- **Assignment**
With pictures left out, return only the lines from the line containing "2502x1118 pixels. Task: Click" through the end of the material below, both included.

- **Supplied data**
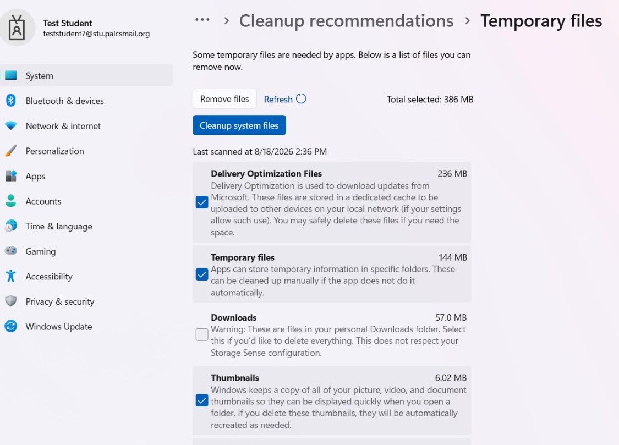Uncheck the Delivery Optimization Files checkbox
This screenshot has height=445, width=619.
[202, 202]
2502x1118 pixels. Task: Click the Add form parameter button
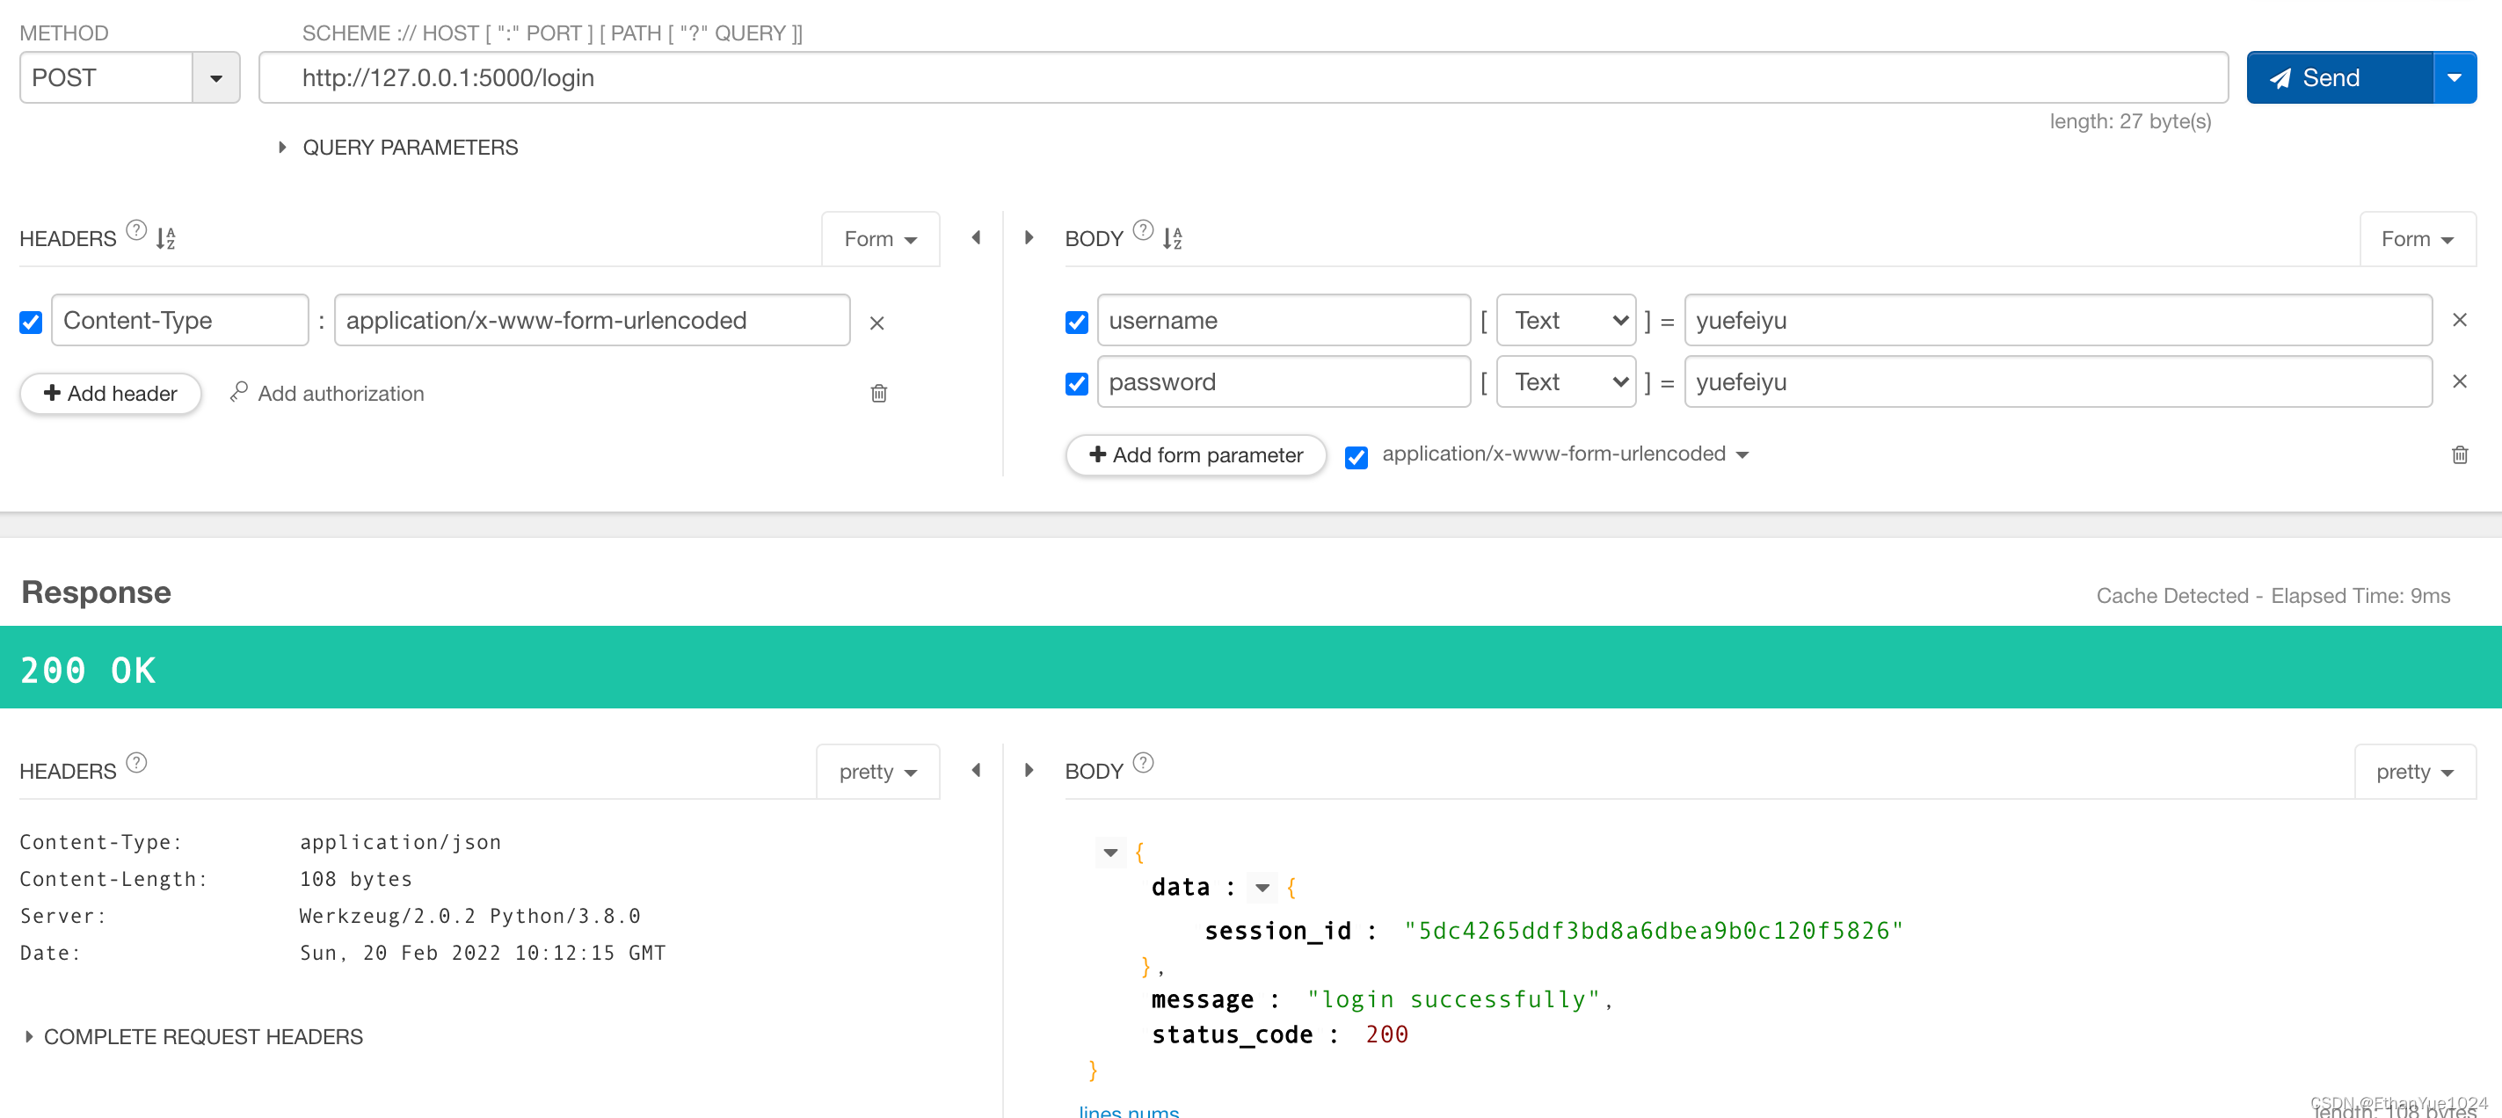1195,453
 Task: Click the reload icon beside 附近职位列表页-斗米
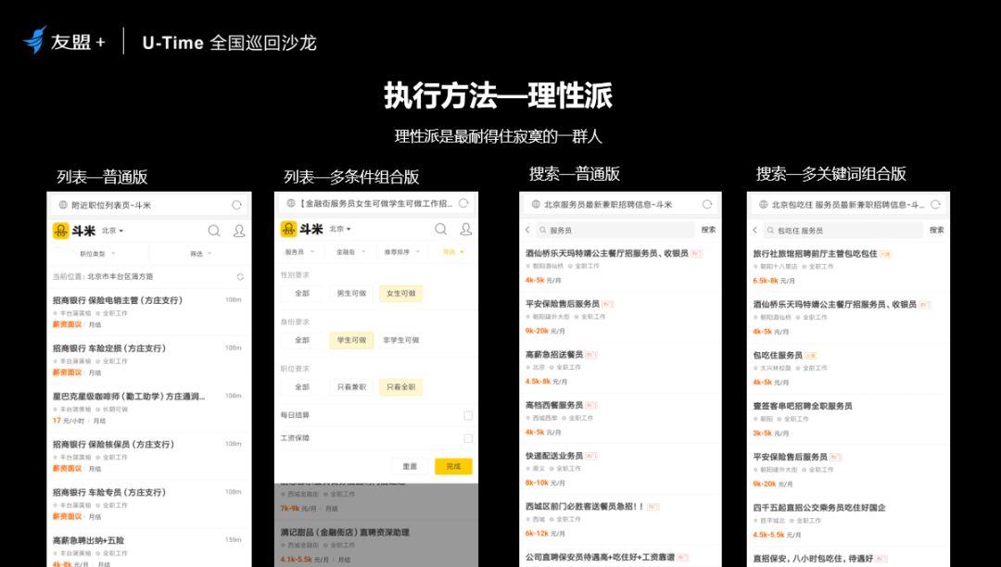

- **Answer area**
2502x1118 pixels. Task: Click the Add form parameter button
1195,453
 Task: Click the reload icon beside 附近职位列表页-斗米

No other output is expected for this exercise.